» To be done
1. From the essay on learning to recognize weeds, reproduce everything from "But the books" down to "in the 80s.".
2. In the essay on learning to recognize weeds, which grandfather could name different grasses?
3. Write what comes next in the essay on learning to recognize weeds, starting after its last sentence.

» Text provided
########################################
No Weed Walking Without Helpers

- some resources for weed recognition - in the order of my learning
   First there were books: Or, before that, there was my mother, from whom I learned the names of flowers. And my grandfathers, Gustaf Persson with his hospitable garden (last house before the meadows) and Gustav Ekeblad with his growing collection of wildflowers: HE could even tell us the names of different grasses. So there were footsteps to walk in.
   But the books have been there for a long time as well. As a child and teenager I spent many summer hours with grandfather Gustaf's copy of Ursing's  Svenska Växter (printed in 1945) - fascinated in a bookish way by the keys, playing around with them as a kind of decoding game. That worn old copy is now in my hands. Together with the almost as old copy of Bolin & von Post's  Floran i färg (first published in 1950) Ursing was the resource closest at hand when I started these S-weed walks. I had used the same two books as guides for the compulsory 200 wildflowers to be captured on cards under plastic when I was in the teacher education program back in the 80s.
########################################
» Stored data
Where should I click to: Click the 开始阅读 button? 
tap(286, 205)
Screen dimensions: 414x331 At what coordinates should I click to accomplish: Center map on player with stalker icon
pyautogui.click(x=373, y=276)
########################################
» Response list
1.
But the books have been there for a long time as well. As a child and teenager I spent many summer hours with grandfather Gustaf's copy of Ursing's  Svenska Växter (printed in 1945) - fascinated in a bookish way by the keys, playing around with them as a kind of decoding game. That worn old copy is now in my hands. Together with the almost as old copy of Bolin & von Post's  Floran i färg (first published in 1950) Ursing was the resource closest at hand when I started these S-weed walks. I had used the same two books as guides for the compulsory 200 wildflowers to be captured on cards under plastic when I was in the teacher education program back in the 80s.

2. Gustav Ekeblad could name different grasses.

3.
   I got the Bolin & von Post as a prize at school when I was twelve. Since it didn't have a key, just pictures and descriptions, I somehow respected it less than grandpa's Ursing at the time. Later as I cultivated more of a practical interest in identifying wild flowers that I had actually SEEN, the crisp drawings were quite useful, for filling in distinctions in the expanding lattice of what I could tell without helpers.
   Then there was the Web: For an online pursuit like the S-weeds it has been natural to also look for identification resources on line. I soon found my way to Den Virtuella Floran at the Swedish Museum of Natural History - an excellent resource for Swedish-speakers, with many useful pointers to distinguishing characteristics between easily confused species. Another set of botanical images of Swedish origin - but now widespread on the Net - is Lindman's Bilder ur Nordens Flora - beautiful illustrations, but often oldfashioned naming practices (it was printed in 1917). These images and texts have been on the Web since 1992, part of the early explorations in Projekt Runeberg. The rest of my Websearching has yielded more randomly visited results. I plan to put some of the links into a list.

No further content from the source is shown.